Truth: We are closer to answers on heart health and THC than ever before
In the first vote in over 50 years, the U.S. House of Representatives voted on the MORE Actto remove cannabis from the Controlled Substances Act in December 2020. Approved by a vote of 228 to 164, Arnold & Porter Kaye Scholer LLP advised:
“The MORE Act provides a key starting point for companies participating in or watching the growing cannabis market and context for understanding the dynamics and nature of the future federal legal framework. We will continue to monitor legislative developments in this area and encourage readers to contact the authors of this Advisory or their usual Arnold & Porter contact for more information.”

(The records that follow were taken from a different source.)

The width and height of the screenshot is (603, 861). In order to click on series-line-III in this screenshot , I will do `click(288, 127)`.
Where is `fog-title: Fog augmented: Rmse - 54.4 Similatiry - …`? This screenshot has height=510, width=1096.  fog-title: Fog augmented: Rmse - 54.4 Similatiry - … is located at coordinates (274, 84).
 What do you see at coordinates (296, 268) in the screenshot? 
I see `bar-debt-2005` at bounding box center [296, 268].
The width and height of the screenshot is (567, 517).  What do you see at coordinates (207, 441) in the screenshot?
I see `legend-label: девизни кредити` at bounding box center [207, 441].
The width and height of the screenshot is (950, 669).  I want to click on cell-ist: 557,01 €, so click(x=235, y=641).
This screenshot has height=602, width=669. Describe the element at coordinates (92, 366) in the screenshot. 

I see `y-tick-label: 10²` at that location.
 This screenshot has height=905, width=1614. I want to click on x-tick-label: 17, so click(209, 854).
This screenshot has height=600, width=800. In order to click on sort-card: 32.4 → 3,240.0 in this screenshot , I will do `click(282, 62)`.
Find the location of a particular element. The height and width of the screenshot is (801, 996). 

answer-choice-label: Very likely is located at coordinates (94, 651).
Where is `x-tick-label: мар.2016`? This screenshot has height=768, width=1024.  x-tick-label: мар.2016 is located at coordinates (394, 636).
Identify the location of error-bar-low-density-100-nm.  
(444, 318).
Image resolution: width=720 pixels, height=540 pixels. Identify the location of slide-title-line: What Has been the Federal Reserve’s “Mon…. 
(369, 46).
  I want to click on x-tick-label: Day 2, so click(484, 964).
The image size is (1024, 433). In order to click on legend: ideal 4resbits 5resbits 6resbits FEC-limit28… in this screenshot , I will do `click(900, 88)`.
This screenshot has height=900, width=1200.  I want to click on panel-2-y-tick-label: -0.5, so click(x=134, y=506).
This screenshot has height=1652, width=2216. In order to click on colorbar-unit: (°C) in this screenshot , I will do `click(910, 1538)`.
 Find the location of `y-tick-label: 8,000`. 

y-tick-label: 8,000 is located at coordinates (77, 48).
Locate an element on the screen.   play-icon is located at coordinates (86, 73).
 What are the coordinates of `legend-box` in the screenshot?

As the United States continues to discuss cannabis research and declassifying THC as a Title 1 drug, studies are bound to show conflicting analyses. A 2017 study showed that “among patients with heart failure, those who used marijuana were less likely to experience a complication called atrial fibrillation, or “A-fib,” a type of irregular heartbeat that can worsen heart failure symptoms.”Talk about confusing!
Truth: The risk appears to depend on the delivery of cannabis
Cannabis is known to raise the heart rate and create a temporary rise in how fast the heart pumps. For individuals with cardiovascular diseases (CVDs,) some studies have found a risk of stroke, while others showcased that CBD actually reduces blood pressure. In a piece for Healthline, Brigham and Women’s Hospital cardiologist Dr. Muthiah Vaduganathan shared that the delivery of cannabis depends on its impact on the heart. An April 2019 study published in the Annals of Internal Medicine (AIM) cited that edibles appeared to have a higher risk than vaping, though more research was needed.
Truth: The studies aren’t all created equal
In 2018, a systematic review of over two dozen studies featured in AIM found the following:
- 13 and 11 studies looked at marijuana use and cardiovascular risk factors
- Six studies suggested a “metabolic benefit from marijuana use.”
- Some studies’ evidence was insufficient and limited by recall bias, inadequate exposure assessment, minimal exposure, and more.
With new studies being added, scientists and associations alike are feeling hindered by the drug’s Schedule 1 status. With removal in the works, individuals and care teams can become better informed about the role cannabis plays in the human body and the heart.